# Welcome to lab_regression! 🏠

One of the coolest parts of data science is **prediction** with **machine learning**. Up until now, we have done a myriad of data analysis given existing data. We have even generated our own data in simulations! Today, using some foundational concepts of machine learning, we will be making predictions based on data!

As you learned in lecture, **linear regression** is a powerful tool that can be used to quantify trends in data. We can use our Python skills to perform **simple linear regression** in this lab! 


A few tips to remember:

- **You are not alone on your journey in learning programming!** You have your lab TA, your CAs, your lab group, and the professors (Prof.

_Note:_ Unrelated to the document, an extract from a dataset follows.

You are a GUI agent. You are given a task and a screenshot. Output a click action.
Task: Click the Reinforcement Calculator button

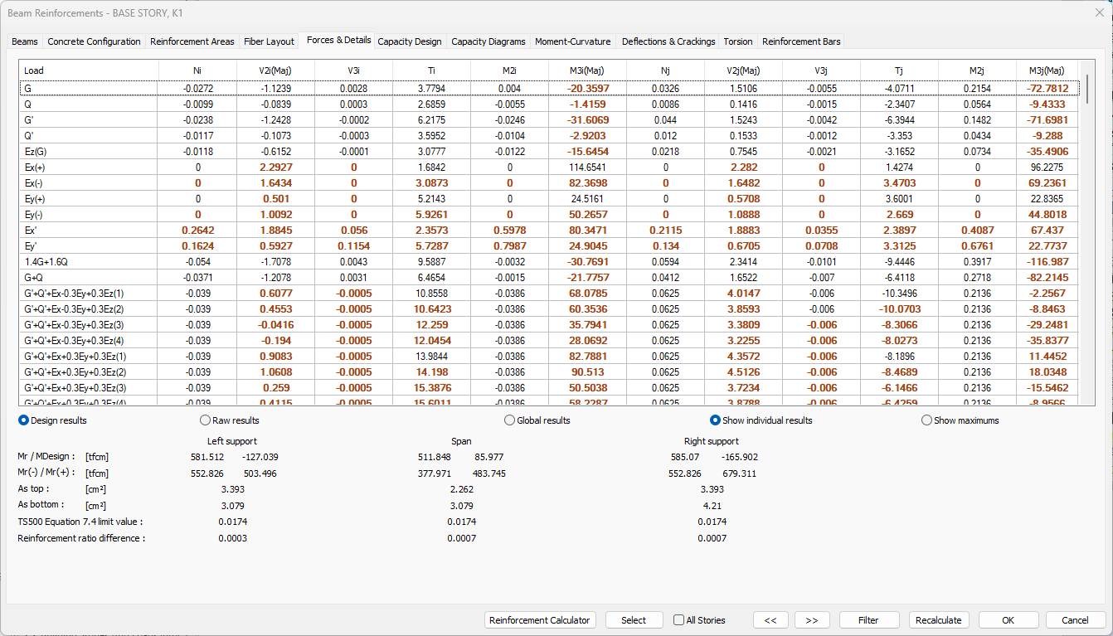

Wade and Prof. Karle), who are all here to help you out!
- If you find yourself stuck for more than a few minutes, ask a neighbor or course staff for help! When you are giving help to your neighbor, explain the **idea and approach** to the problem without sharing the answer itself so they can have the same ***ah-hah*** moment!
- We are here to help you! Don't feel embarrassed or shy to ask us for help!

Let's get started!

In [None]:
# Meet your CAs and TA if you haven't already!
# ...first name is enough, we'll know who they are! :)
ta_name = ""
ca1_name = ""
ca2_name = ""


# Say hello to each other!
# - Groups of 3 are ideal :)
# - However, groups of 2 or 4 are fine too!
#
# Question of the Day (QOTD) to Ask Your Group: "If you have to describe your Thanksgiving plans in one word, what would it be?"
partner1_name = ""
partner1_netid = ""
partner1_wprd = ""

partner2_name = ""
partner2_netid = ""
partner2_word = ""

partner3_name = ""
partner3_netid = ""
partner3_word = ""

<hr style="color: #DD3403;">

# Part 1: Housing Data EDA

Today, we'll be working with a **housing prices** dataset. This data has the price of many houses/properties alongside various descriptive qualities of those properties (the total square feet, number of bathrooms, number of bedrooms, etc.).

We will use basic **machine learning** techniques in this lab to **predict house prices** with a **linear regression** model.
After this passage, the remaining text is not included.